Thing is, Luis is only interested in one thing: revenge. He wants Sam and Clark dead and their entire race burned to the ground, but isn’t willing to stoop to a con to accomplish that. He’s also a bit…unbalanced since the accident. Fortunately Isabelle is steady as a rock and comports herself well in selling Makoto as a desirable mechanic, even though it’s her very first time participating in a con.

Clark is eventually sold by Makoto’s mechanical know-how, but Sam is on the fence. Clark thinks he’s a cheeky but otherwise “nice guy” but Sam, being a self-professed “bad guy” can sense that Makoto is more like him than he lets on. That belief is confirmed thanks to Laurent’s use of Mrs. Kim and some goons to pose as Muller’s “patroness” who are looking to hang Makoto out to dry for double-crossing her pilot.

Sam eats right into their hands, claiming Makoto as his “property” and “buying” him off of Mrs. Kim. The kicker is when he hears about the underground casino to which Makoto has connections. Sam may not fall for pretty faces like Abby’s or Cynthia’s, but he certainly falls for the prospect of betting on pilots and making more money on the side, especially as it caters to his bad-guy image.

One thing I like about Sam (who is otherwise a scumbag) is that you’re never 100% sure whether he’s buying what the con artists are selling, or simply going along for the ride to see where it goes. As for Abby, she’s interested in learning whether Luis was really a soldier, and when and where he operated, as he may have played a role in her own dark, traumatic militant past. That said, you can only have so many shots of Abby staring stoically out of windows!

Great Pretender – 07 – Skybrawl

Team Confidence heads to Singapore, where Makoto sees the Ibrahim brothers in action for the first time. While Clark plays the flashy playboy, Sam is the ruthless wheeler-dealer. The pair bought up the struggling race and have since made it a fixed affair a la WWE—all the winners and losers are chosen ahead of time.

Watching racing planes swoop over around and through Singapore’s futuristic skyline is fun, but the pulse-heightening action is once again hurt by a lot of obvious CGI and harshly posterized photo-based scenery. It’s an aesthetic that works sometimes, but often comes off as cheap.

The night after prelims, in which Abby just manages to qualify for the race by the skin of her teeth, she and Cynthia to the brothers at the rooftop pool of the iconic Marina Bay Sands. While Abby skinny dips and plays hard to get with the already-smitten Clark, Sam proves a more stoic nut to crack, but Cynthia seemingly convinces him that she’s enough of a rising star to promote—and ensure she’ll win the next race.

While we often see Clark carousing with ladies, this is still a PG-13-equivalent anime, so it call comes of as pretty chaste, especially when he doesn’t push for a more intimate rendezvous with Abby. She retires early for the night, but probably doesn’t get much sleep, as ever since she started flying she’s been getting flashbacks from her Dark Past.

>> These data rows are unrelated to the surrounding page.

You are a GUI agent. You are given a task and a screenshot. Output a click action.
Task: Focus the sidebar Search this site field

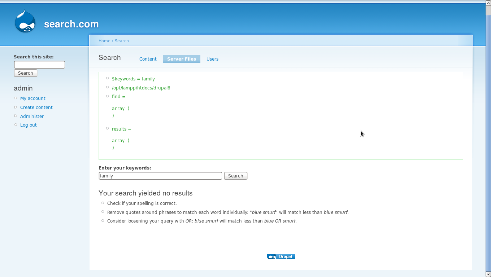click(39, 65)
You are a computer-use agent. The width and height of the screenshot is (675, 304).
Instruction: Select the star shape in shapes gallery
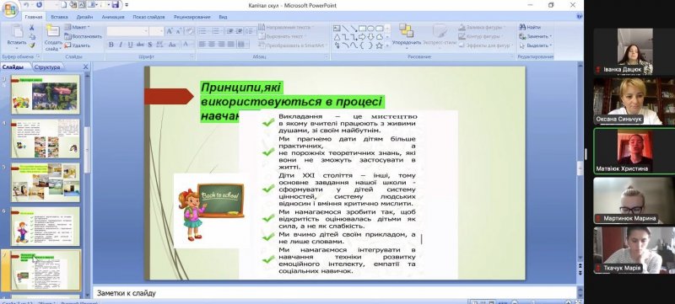(379, 45)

The next day, Sam doesn’t hold up his end of the bargain, and the veteran pilot steals the lead from Abby. When Cynthia gently protests, Sam drops any semblance of a nice guy act and tells her he neither promised nor owes Cynthia a damn thing, and proceeds to go into a bitter misogynist rant that you know he’ll pay for later. Abby has another flashback in the cockpit, but Makoto is able to snap her out of it via radio headset, and she ekes out a photo-finish victory.

From what I gather, Abby was at one point an award-winning ballerina whose life was suddenly turned upside down. At some point she became separated from her parents, ended up in a terrorists training facility, and got caught in a fierce battle where her comrades were cut to ribbons. When Makoto asks why Abby is in the con artist business at all, Laurent’s answer is simple and devastating: Abby is trying to find the right way to die.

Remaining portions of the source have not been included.